NEWS

Business professor publishes award-winning wine consumption research

Jan 9, 2010 | General News

Barry J. Babin, professor of business and chair of the marketing & analysis department at Louisiana Tech University, recently published award-winning research that demonstrates that consumers’ psychological beliefs about a wine can over-ride consumer taste sensations in making quality and price judgments.

Published in the November 2009 issue of the International Journal of Wine Business Research, Babin’s research received a 2010 Award for Excellence from the Emerald Literari Network.

The research involved an experiment in which a sample of consumers from Texas tasted a wine ostensibly labeled as either a standard French table wine or a wine from a known wine region in Texas. The results suggest that the knowledge that the wine was French led to greater likability, higher quality perceptions and a willingness to pay a higher price compared to a wine thought to be from a Texas wine region.

In reality, all subjects tasted the same wine so that if the physical characteristics determined consumer judgments the French and Texas wine should have been liked the same.
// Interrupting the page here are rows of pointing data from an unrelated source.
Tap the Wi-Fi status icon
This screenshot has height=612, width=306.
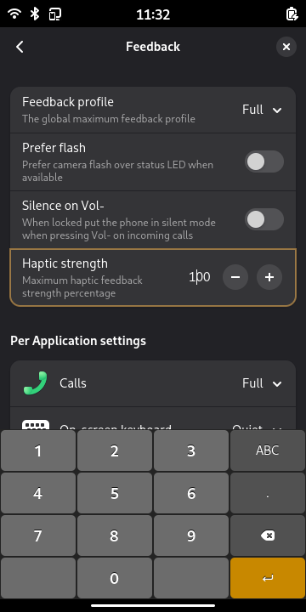[x=14, y=14]
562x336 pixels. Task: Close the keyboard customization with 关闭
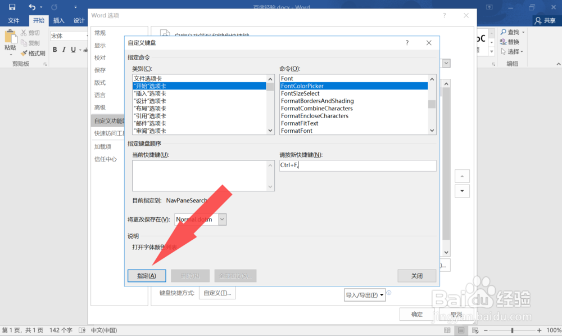click(x=417, y=276)
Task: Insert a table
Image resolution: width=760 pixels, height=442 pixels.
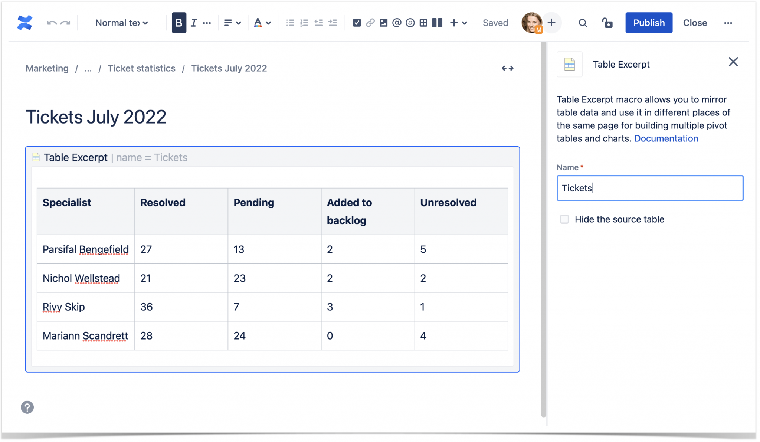Action: point(423,23)
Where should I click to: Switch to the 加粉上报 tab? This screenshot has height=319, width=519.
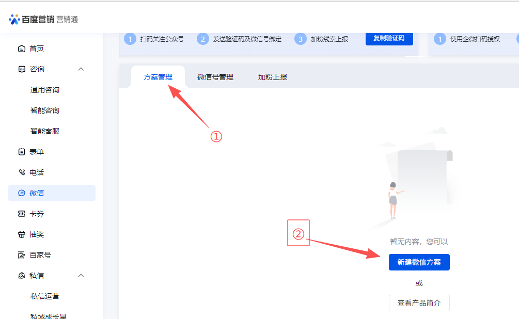273,77
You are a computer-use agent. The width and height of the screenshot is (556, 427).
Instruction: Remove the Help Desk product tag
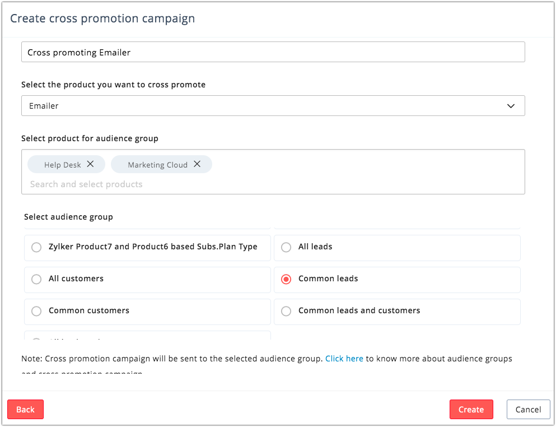tap(90, 164)
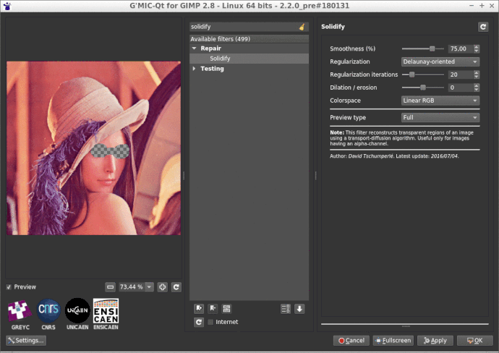Click the rename fave icon below the filter list
This screenshot has height=353, width=499.
pos(226,309)
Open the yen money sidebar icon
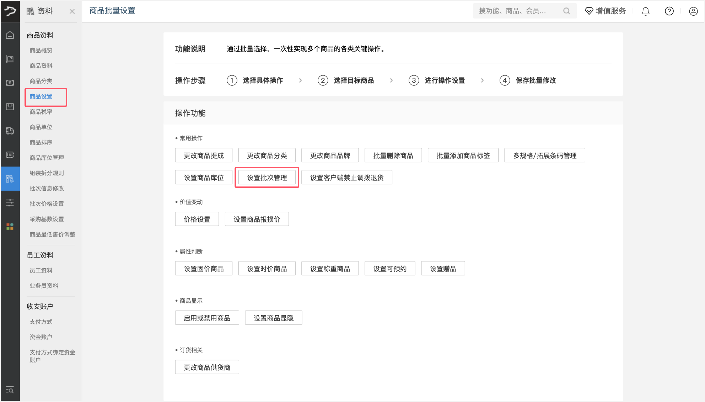 10,83
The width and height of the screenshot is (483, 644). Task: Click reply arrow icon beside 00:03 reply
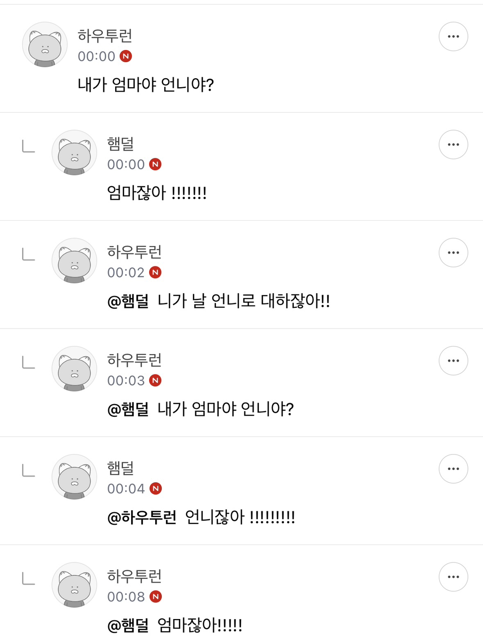tap(29, 363)
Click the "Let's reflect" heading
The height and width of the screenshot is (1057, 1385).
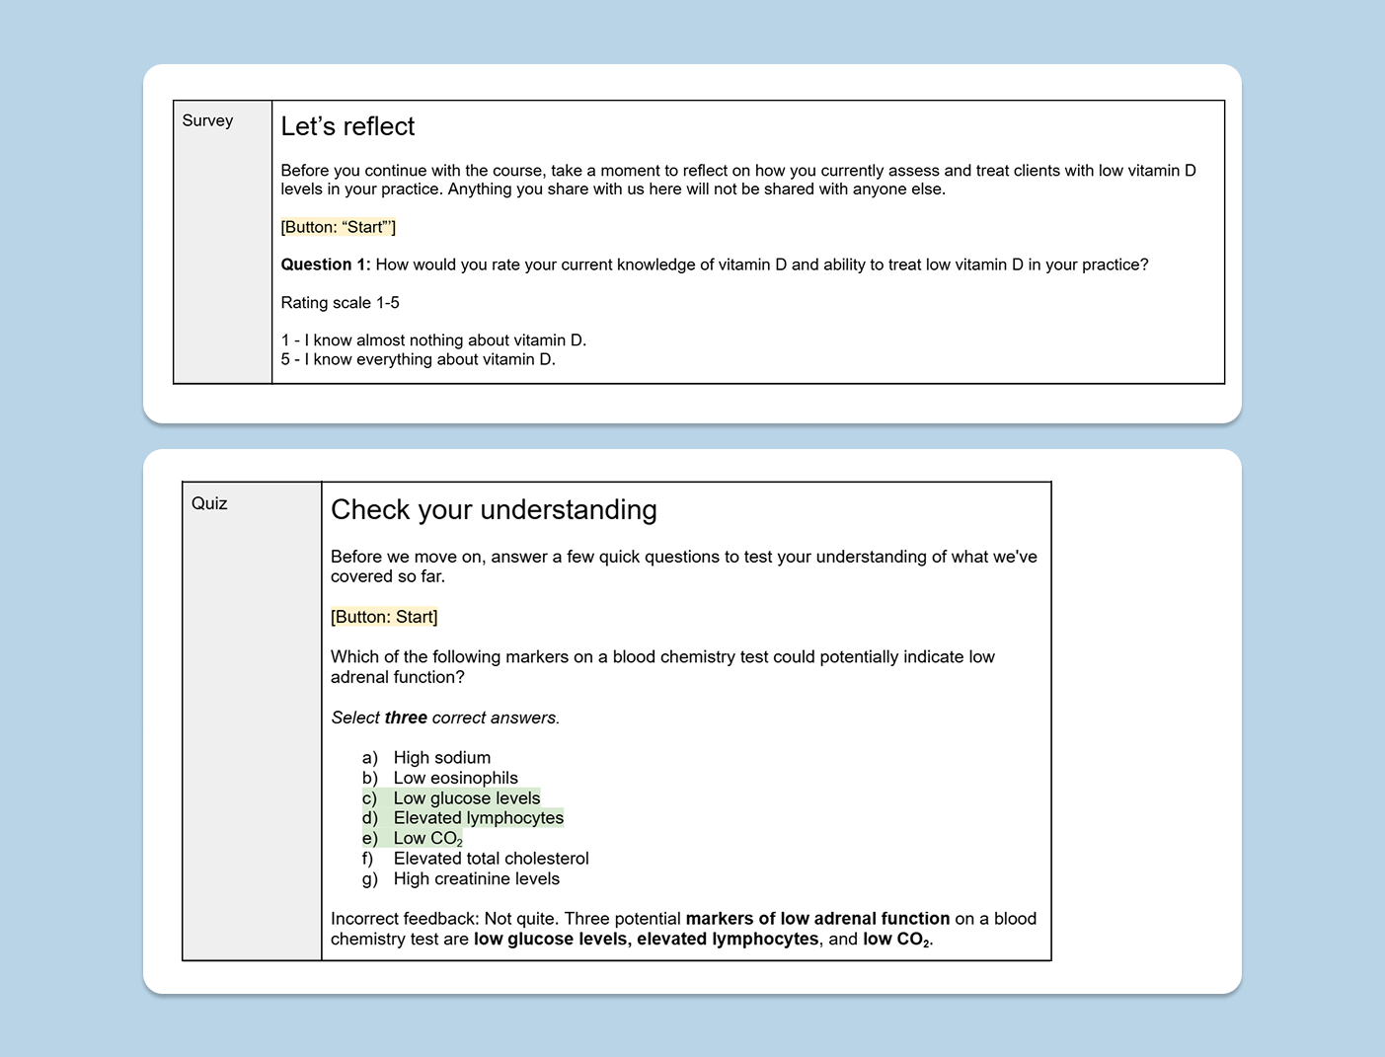click(x=347, y=126)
Even subjects having the strongest affinity for Texas and all things Texas displayed greater favorability for a wine described as French.

“Their ethnocentrism or affinity for their home region was not resistant to the belief that French wines are better,” said Babin. “The research shows that psychological affects determine which wines are preferred and purchased more than do the actual physical characteristics of the wine.”
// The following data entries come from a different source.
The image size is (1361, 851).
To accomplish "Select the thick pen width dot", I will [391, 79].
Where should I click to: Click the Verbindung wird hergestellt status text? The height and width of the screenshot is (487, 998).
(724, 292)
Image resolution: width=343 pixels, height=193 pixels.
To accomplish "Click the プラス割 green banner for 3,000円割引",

“These results have implications for emerging wine regions but also for the marketing of goods in general as the knowledge that certain products originate from certain regions influences the value of many products.”
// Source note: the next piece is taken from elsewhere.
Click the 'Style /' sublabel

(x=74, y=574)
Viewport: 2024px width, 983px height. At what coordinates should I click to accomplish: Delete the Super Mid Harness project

The research article titled, “Pride and Prejudice in the Evaluation of Wine?” is coauthored by Julie Guidry, assistant professor of marketing at Louisiana State University as well as William Graziano of the Department of Psychological Sciences at Purdue University and Joel Schneider in the Department of Psychology at Illinois State University.

The award will be given in February at the Fifth International Conference of the Academy of Wine Business Research to be held at Auckland (New Zealand) University.